聖くんのママは相変わらずきれいだったけど、とてもやつれていた。
気丈に私達を真新しい仏壇の前に案内してくれる。
果物、花、お菓子が所せましと並ぶ中、聖くんの遺影は微笑んでいた。
ああ、セイの笑顔。はにかんだような、涼し気な、賢そうな笑顔。
涙があふれて遺影がかすむ。
ママが、私達の持って来た花を花瓶に活けて持ってきてくれる。
「聖のために、ありがとうございます。そちらの方は…」
F高とは違う制服を着ている私に尋ねる。
「私の友人で、山里かれんさんです。志田先輩が、家庭教師のような事をして
勉強を教えてくれていたので、連れて来たんです。
あ、もちろんお金は取ってないですよ、志田先輩。」
佐貴子が機転をきかせフォローしてくれる。
「そうだったんですか。

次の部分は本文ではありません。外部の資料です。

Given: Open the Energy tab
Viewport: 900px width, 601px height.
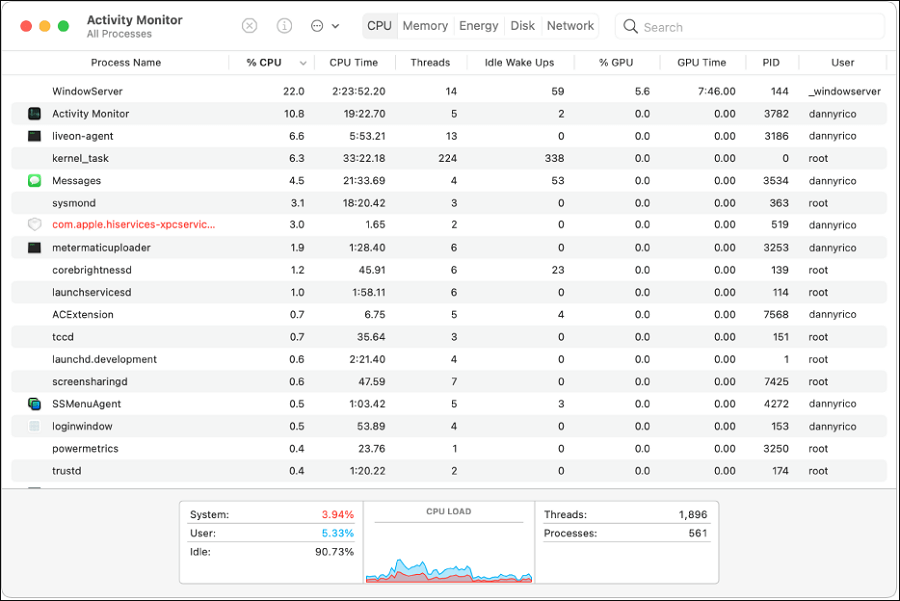Looking at the screenshot, I should [478, 25].
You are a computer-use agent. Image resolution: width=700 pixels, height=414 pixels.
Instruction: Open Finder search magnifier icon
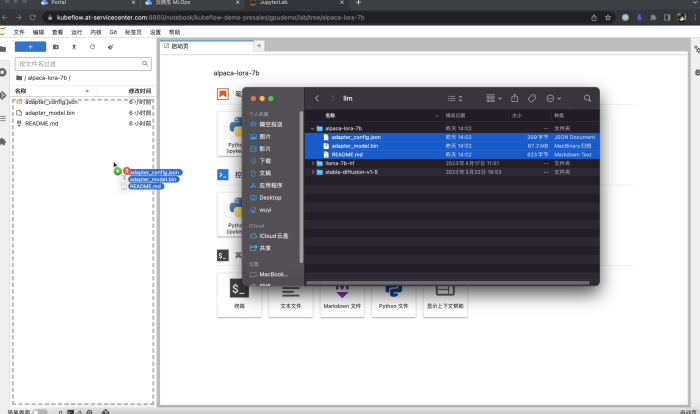[x=587, y=98]
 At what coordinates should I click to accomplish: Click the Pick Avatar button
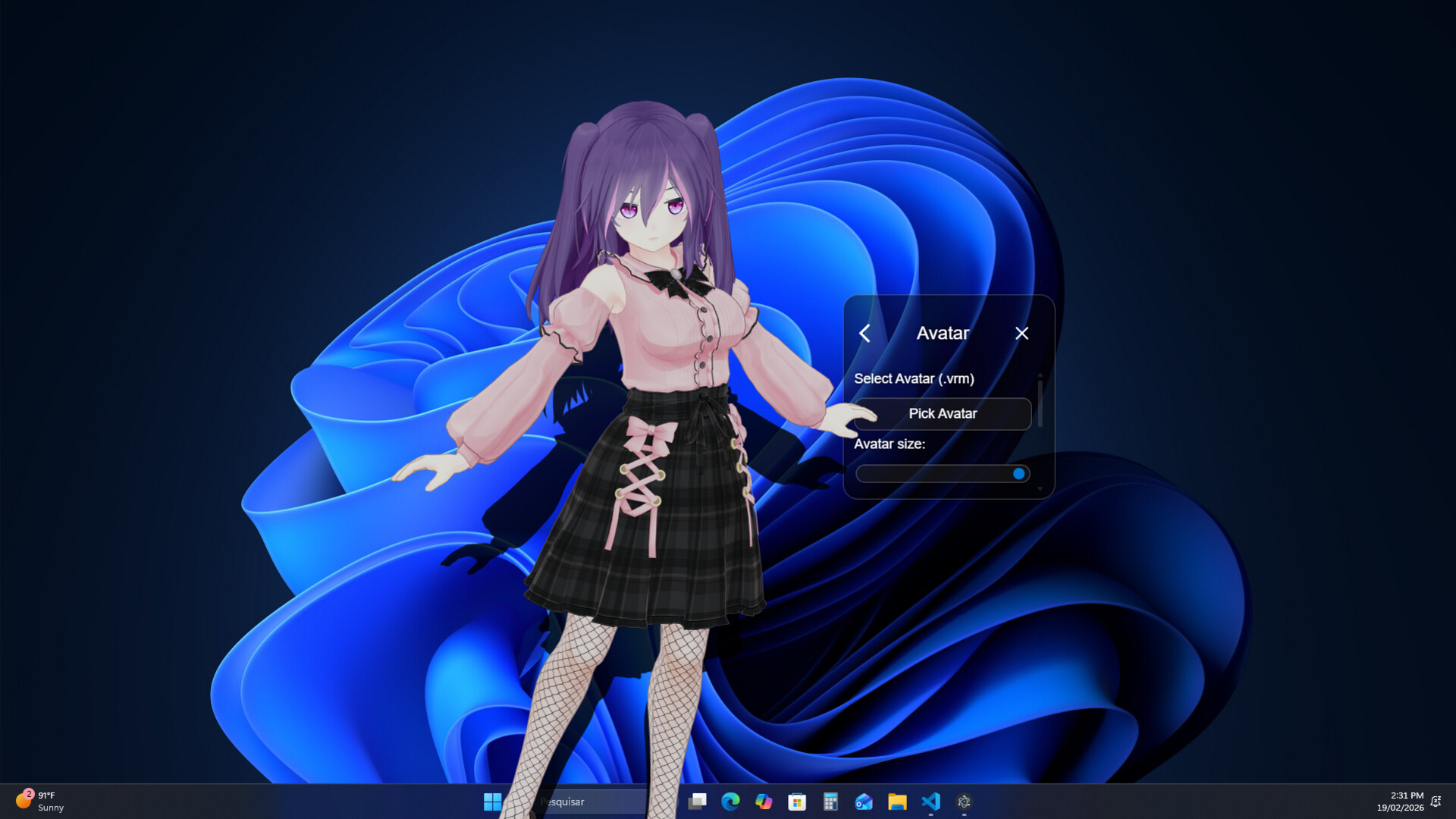pyautogui.click(x=943, y=414)
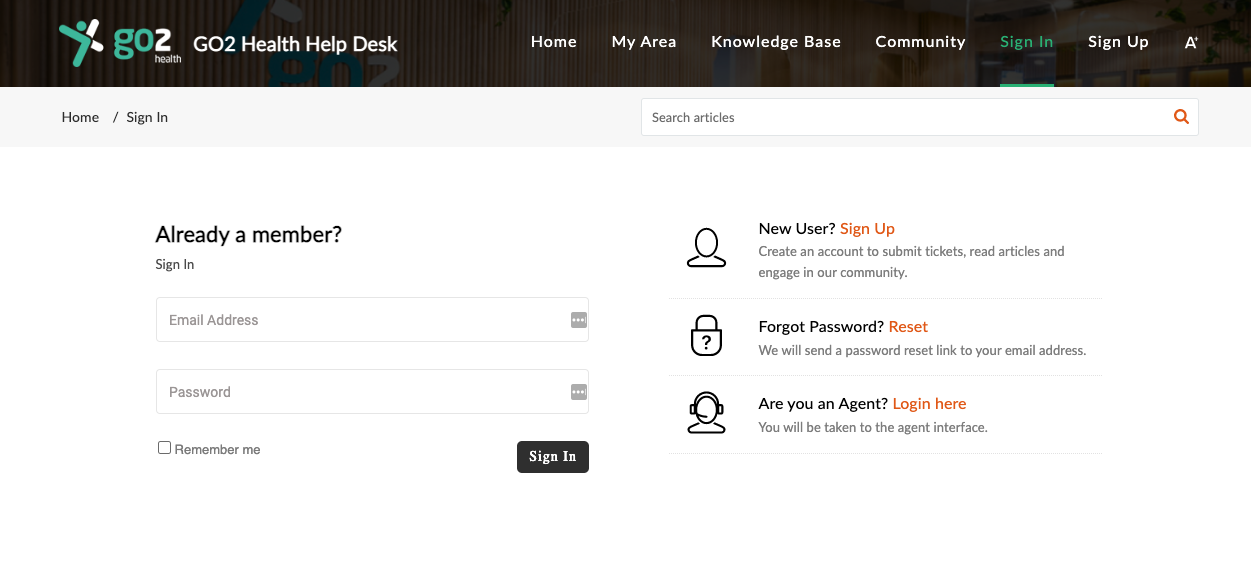1251x572 pixels.
Task: Click the Reset password link
Action: click(x=908, y=327)
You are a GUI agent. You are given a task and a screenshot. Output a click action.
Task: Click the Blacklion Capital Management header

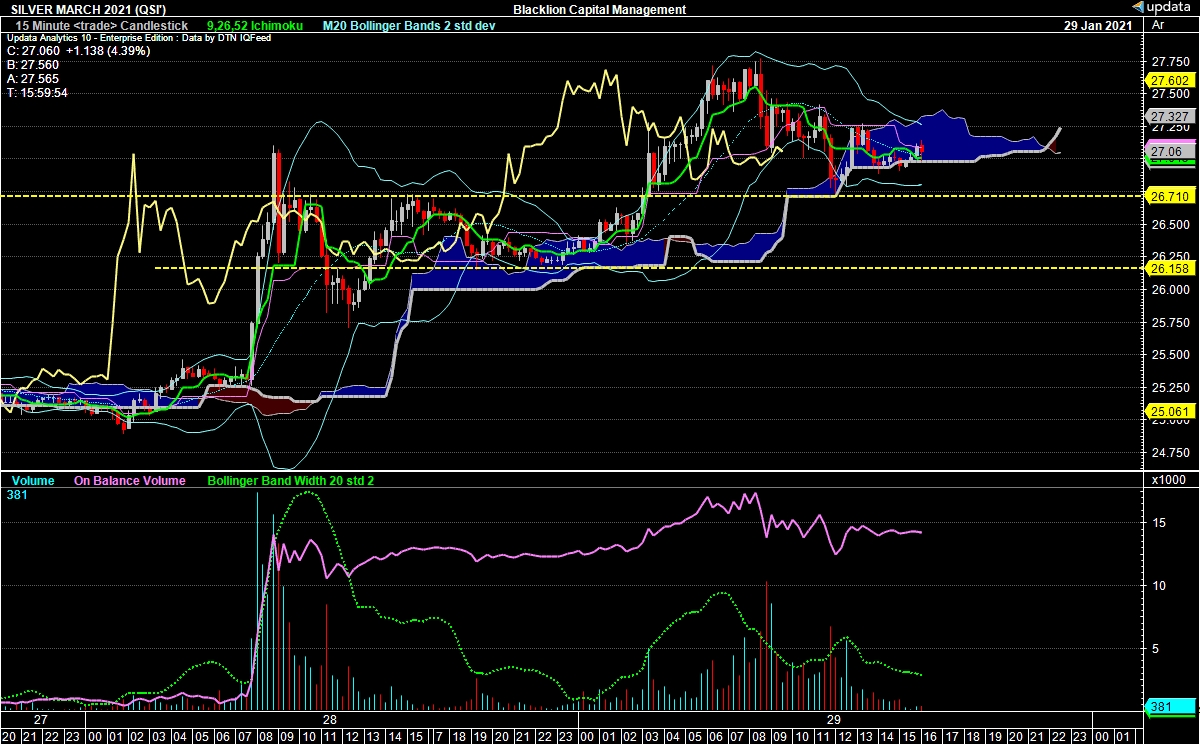(x=598, y=7)
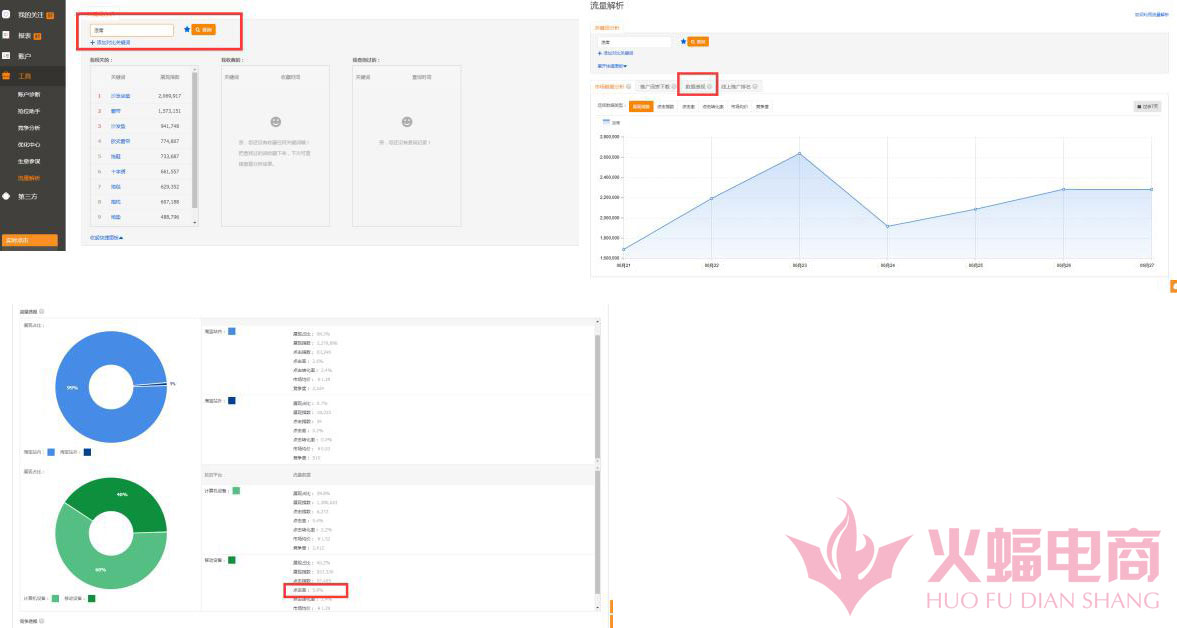The image size is (1177, 628).
Task: Click help icon next to 数据透视 tab
Action: click(x=710, y=87)
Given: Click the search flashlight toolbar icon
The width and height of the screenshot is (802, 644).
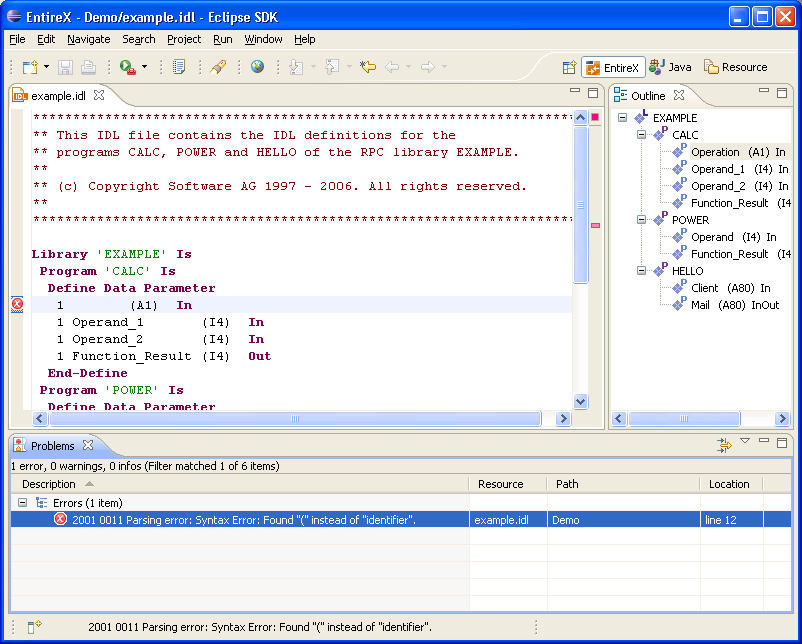Looking at the screenshot, I should click(x=218, y=67).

まあ…あの子が」
私はハンカチで顔を覆ったままはい、はい、とうなづく。
じゃあ、と言ってママはどこかへ消え、本を数冊持って来た。
「聖の使っていた参考書です。どうぞ、持って行ってください。」
いたるところにアンダーライン、
体と同じほっそりした、でもしっかりした筆跡の書き込みがある参考書。
セイが現実世界でも精一杯生きていた証拠が詰まっている。
勉強はとてもついていけないけれど、
日時計の公園であなたと語り合ったことを思い出し、
あなたのことを思って一日を終えることにします。
参考書を胸に抱いてあなたの為に祈り、
枕の下に敷いて眠る。
せめて本当の夢にでも、一度でいい、出てきてほしいと願いながら。
おやすみなさい。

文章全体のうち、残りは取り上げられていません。